Recent

Author Topic: Reinvent the SynEdit  (Read 3203 times)

x2nie

  • Sr. Member
  • ****
  • Posts: 478
  • Impossible=I don't know the way
    • impossible is nothing - www.x2nie.com
Reinvent the SynEdit
« on: December 10, 2015, 08:37:00 am »
Hi gurus,

Me has no question here, but let discuss about SynEdit interest.


-----
I am in the middle of making SynEdit Highlighter (TSynCustomFoldHighlighter) that aim to be more comprehensive when being inherited. It will solve a little problem you faced when you need to querying: where are the all parent of this nested folding by given current line index?

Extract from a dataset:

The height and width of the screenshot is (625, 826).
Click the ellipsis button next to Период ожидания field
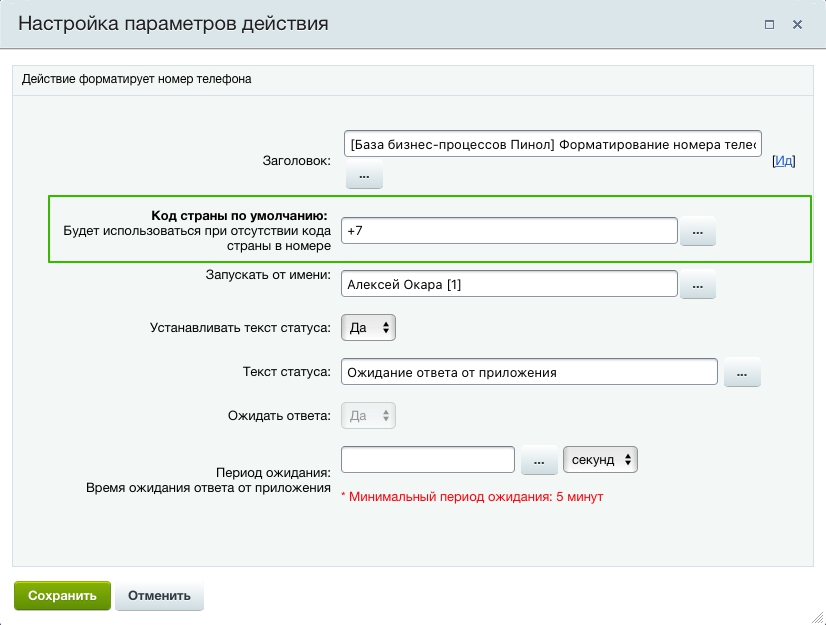538,461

I have had anything I need, it almost done, and just want to send a patch...
But, then I noticed by thinking of some overlapped classes in SynEditHighlighterFoldBase.pas
so here I am, sharing what I got from there.

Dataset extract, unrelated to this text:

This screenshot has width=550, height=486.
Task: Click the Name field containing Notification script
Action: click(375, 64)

This topic is about how to make a good SynEdit.
It is not finding consensus, it just : "May be I miss something?"
I just not sure about SynEdit in few things.


You don't need to be SynEdit expert to join discussion, just let me know if you have different point of view.
I may have real question in the next post.

------
Now, Before redesign the SynEdit, before changing big things,
let we restart our furthest learning curve of SynEdit, from very beginning: the primitive holy folks that worked behind the TSynCustomFoldHighlighter universe.
So, correct me when I wrong or misinterpret ...


First let abbreviate classes name for easier to name them.
PL = programming language / specific highlighter syntaxes. such as Pascal, Python, XML, or LFM
HL = TSynCustomFoldHighlighter
Range = TSynCustomHighlighterRange
RangeList = TSynCustomHighlighterRanges
FoldBlock = TSynCustomCodeFoldBlock
Lines = whole text being edited in SynEdit
Line = single text separated by EOL (LF / CR)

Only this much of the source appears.